INSTRUCTIONS TO FOLLOW: The records below hold a stretch from the line with "The image size is (1798, 1291)." through the line with "Task: Click the blue filter funnel icon"; return exactly those lines, ends included, and nothing more.

RECORDS FOR PROCESSING:
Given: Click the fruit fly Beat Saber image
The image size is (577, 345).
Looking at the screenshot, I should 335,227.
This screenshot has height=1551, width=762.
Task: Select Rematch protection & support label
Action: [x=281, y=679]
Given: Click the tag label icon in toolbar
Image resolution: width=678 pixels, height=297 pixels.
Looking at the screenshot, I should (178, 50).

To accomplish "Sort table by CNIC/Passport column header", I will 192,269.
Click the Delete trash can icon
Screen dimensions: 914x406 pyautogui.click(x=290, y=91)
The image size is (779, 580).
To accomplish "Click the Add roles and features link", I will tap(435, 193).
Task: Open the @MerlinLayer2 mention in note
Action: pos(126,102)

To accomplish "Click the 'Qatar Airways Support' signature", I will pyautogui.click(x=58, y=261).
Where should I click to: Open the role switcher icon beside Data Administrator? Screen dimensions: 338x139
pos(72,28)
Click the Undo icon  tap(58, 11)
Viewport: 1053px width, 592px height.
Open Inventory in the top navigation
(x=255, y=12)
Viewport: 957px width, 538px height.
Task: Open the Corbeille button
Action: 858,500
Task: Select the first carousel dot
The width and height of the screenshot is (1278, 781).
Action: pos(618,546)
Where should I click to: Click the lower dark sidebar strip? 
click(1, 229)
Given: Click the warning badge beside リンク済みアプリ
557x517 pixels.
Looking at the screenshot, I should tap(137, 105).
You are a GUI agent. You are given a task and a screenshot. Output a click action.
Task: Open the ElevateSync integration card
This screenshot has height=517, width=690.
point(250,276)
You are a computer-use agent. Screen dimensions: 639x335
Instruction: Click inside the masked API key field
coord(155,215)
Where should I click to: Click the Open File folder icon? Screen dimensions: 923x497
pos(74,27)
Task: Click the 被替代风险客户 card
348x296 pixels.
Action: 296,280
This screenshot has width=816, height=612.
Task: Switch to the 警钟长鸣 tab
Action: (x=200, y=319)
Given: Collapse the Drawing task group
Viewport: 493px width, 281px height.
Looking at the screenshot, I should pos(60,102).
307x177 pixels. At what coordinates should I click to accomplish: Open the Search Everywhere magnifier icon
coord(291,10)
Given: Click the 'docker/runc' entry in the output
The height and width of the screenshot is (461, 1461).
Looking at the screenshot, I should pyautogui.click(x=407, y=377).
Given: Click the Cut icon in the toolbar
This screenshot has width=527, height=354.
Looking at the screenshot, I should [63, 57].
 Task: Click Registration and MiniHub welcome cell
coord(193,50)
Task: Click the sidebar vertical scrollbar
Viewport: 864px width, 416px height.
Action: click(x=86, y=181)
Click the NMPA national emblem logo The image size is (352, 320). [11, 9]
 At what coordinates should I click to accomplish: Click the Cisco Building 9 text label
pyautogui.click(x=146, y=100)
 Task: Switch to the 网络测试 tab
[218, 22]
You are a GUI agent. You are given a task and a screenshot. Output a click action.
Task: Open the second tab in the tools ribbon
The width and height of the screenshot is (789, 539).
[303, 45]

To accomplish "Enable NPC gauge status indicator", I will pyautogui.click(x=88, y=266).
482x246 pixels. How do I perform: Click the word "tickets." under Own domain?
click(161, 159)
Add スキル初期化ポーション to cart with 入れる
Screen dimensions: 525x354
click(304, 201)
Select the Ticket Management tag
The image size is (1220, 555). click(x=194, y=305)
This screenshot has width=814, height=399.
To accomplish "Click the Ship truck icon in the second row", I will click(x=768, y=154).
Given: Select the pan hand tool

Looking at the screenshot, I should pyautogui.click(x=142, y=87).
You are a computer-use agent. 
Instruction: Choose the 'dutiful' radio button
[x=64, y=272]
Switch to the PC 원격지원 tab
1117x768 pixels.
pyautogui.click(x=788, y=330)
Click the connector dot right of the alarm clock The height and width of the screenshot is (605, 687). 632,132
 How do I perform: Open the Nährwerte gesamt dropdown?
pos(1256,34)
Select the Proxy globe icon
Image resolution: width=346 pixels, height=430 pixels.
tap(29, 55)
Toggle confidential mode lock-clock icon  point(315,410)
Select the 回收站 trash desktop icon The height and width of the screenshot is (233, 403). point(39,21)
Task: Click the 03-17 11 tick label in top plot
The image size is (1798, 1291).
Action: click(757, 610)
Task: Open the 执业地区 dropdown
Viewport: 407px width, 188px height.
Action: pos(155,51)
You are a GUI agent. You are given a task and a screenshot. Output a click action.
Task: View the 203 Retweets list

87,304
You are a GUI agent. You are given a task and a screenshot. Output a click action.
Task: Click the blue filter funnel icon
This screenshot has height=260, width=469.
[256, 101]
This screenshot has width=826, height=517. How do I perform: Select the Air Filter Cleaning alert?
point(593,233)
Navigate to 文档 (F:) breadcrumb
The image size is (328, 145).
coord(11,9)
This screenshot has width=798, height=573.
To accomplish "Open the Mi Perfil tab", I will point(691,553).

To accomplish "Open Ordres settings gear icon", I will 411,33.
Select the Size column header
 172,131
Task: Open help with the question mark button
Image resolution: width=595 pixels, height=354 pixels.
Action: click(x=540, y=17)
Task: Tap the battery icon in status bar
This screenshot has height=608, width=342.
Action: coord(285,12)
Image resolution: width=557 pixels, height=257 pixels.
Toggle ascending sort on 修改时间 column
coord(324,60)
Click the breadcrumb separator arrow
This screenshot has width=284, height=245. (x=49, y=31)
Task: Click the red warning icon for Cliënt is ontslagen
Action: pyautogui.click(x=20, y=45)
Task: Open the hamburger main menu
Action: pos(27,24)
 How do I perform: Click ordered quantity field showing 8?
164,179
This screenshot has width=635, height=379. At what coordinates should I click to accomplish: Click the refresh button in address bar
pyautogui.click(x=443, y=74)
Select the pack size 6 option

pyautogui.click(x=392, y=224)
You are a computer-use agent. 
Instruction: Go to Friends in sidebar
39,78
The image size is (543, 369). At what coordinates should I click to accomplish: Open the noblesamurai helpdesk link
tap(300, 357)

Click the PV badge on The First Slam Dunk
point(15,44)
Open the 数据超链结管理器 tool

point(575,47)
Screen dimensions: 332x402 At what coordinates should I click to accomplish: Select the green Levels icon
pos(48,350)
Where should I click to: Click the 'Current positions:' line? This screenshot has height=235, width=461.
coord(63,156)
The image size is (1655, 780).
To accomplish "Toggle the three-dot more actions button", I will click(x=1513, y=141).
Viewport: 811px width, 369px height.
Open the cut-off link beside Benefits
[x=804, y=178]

OUTPUT:
The image size is (1798, 1291).
Action: click(757, 610)
Task: Open the 执业地区 dropdown
Viewport: 407px width, 188px height.
Action: pos(155,51)
You are a GUI agent. You are given a task and a screenshot. Output a click action.
Task: View the 203 Retweets list

87,304
You are a GUI agent. You are given a task and a screenshot. Output a click action.
Task: Click the blue filter funnel icon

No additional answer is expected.